→ Instructions for the task:
The entries below should be transcribed exactly, every one of them.

------ Input data

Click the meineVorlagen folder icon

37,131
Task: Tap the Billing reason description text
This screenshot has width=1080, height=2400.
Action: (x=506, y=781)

------------

→ Answer to the problem:
Click the meineVorlagen folder icon

37,131
Task: Tap the Billing reason description text
This screenshot has width=1080, height=2400.
Action: (x=506, y=781)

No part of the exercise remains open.